The article below comes from Experimental Musical Instruments - newsletter for design, construction and enjoyment of new sound sources, Vol. 1 #2, August, 1985.
(A high quality scans of poor quality material as you can see on the pictures. If that's not old school – i don't know what is.)
For more recent information on Ellen Fullman go here.
For The Experimental Musical Instruments archive go here.
The standard string instruments derive their sound from the transverse vibrations of the strings. In these strings the predominant vibrational movement, the one which produces most of the sound, is that of the string moving back and forth in a direction perpendicular to its length. But transverse vibration is not the only dance that strings can do: there are other modes of vibration, most notably the longitudinal.
In longitudinal vibration the direction of movement is along the length of the string.

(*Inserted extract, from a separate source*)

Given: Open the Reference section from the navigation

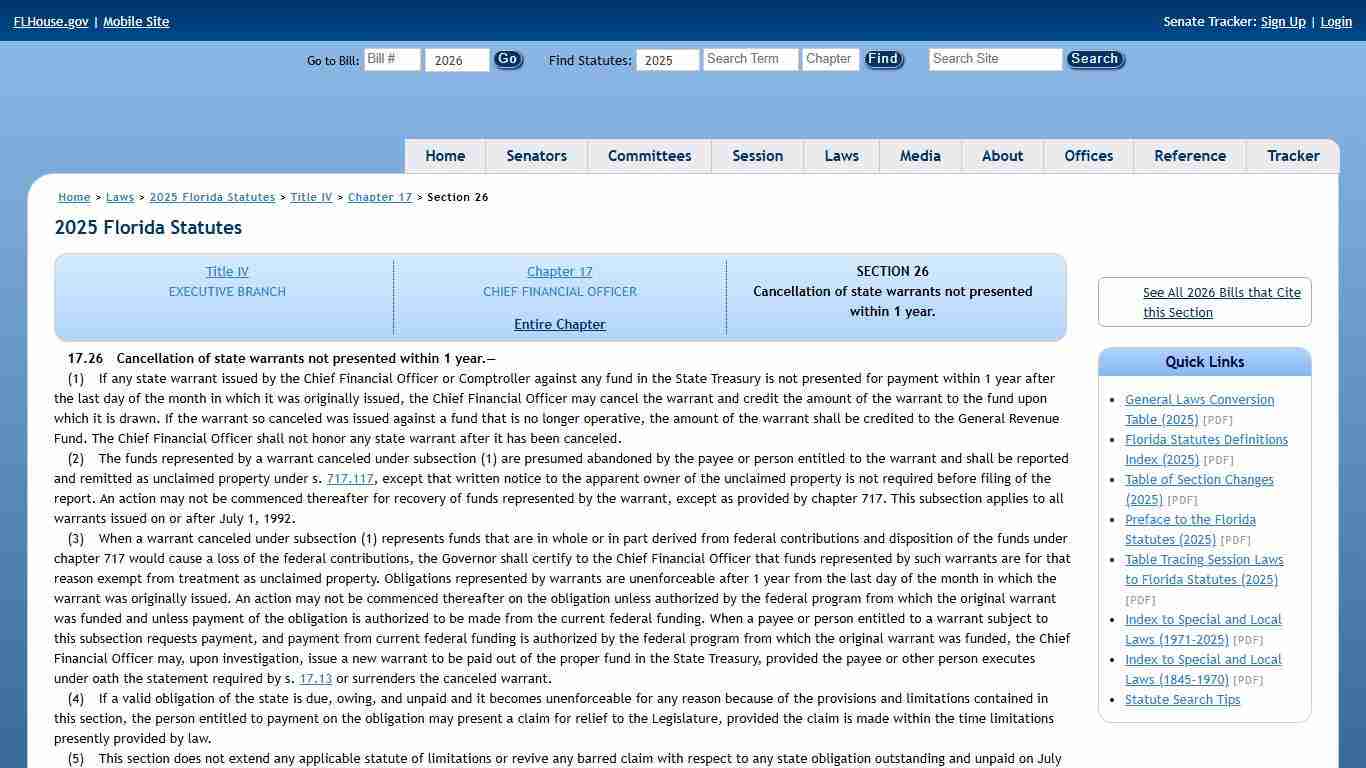Looking at the screenshot, I should 1190,156.
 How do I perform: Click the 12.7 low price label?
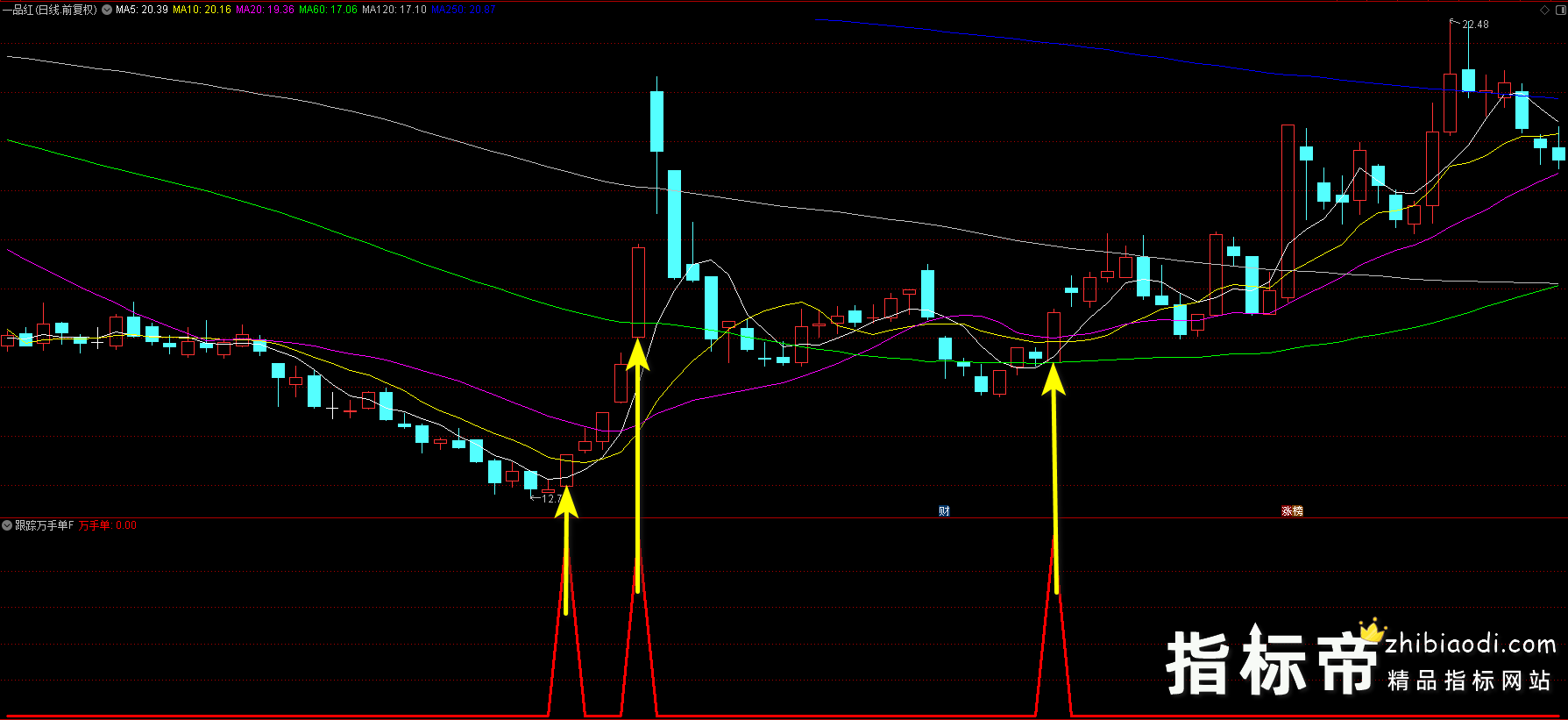click(550, 498)
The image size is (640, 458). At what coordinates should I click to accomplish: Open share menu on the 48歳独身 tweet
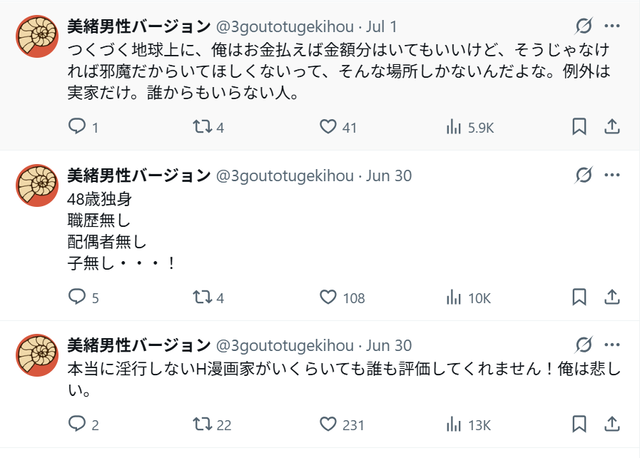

The vibration is caused by waves of compression and decompression of the material of which the string is made, comparable to waves in the air or in a liquid medium. In a string which is fastened at both ends, the waves will travel from end to end, bouncing back and forth, and causing any given point on the string to oscillate as the waves pass through. Longitudinal vibrations can be excited by an impulse given to the string in the direction that the waves travel, such as rubbing the string lengthwise with sufficient friction. The frequency of vibration – the rate at which a given point on the string moves back and forth lengthwise in response to the waves of compression and decompression – is determined by the length of the string and the velocity at which waves travel through the string's material, according to the formula F=V/2L. This means – and it does work out this way in practice – that the tension on the string has no effect on the rate of vibration, as long as the string is held taut. Given a string of a certain material, the sole variable determining the rate of longitudinal vibration isthe length of the vibrating portion of the string.
By itself a string vibrating longitudinally cannot be heard, since it will move only negligible amounts of air. But, as with conventional stringed instruments, the string can be attached to a resonator such as as oundboard , which will move enough air to give ample volume. A string vibrating longitudinally readily makes an efficient coupling with a soundboard if it is attached perpendicular to the plane of the soundboard. The connection then is as direct as can be (as with a harp, no bridge intervenes) and, unlike strings vibrating transversely, the primary direction of vibration of the string is the same as that of the soundboard.
So why have instrument designers in the past not made more use of longitudinally vibrating strings? There is a very practical reason.
Longitudinal waves travel through different substances at varying, but generally very high speeds. The velocities at which they travel through the materials of which strings can be made are in the range of tens of thousands of feet per second . If you look back at the formula given above for determining the frequency of a string vibrating longitudinally, you will see the implication of these velocities: in order to produce fundamental tones which are within the range in which we can identify musical pitches, the strings must be outrageously long . Ellen Fullman provided the chart below, showing the length of string necessary to produce certain pitches for certain materials.
(Fullman has found the figures given in this chart to be somewhat inaccurate, but they do provide a broad picture.)
VELOCITY OF LONGITUDINAL WAVES THROUGH WIRES OF VARIOUS MATERIALS AND WIRE LENGTHS REQUIRED TO PRODUCE SOME SAMPLE PITCHES.
It becomes clear that, in order to exploit the musical possibilities of longitudinally vibrating strings, one must have a very large parlor.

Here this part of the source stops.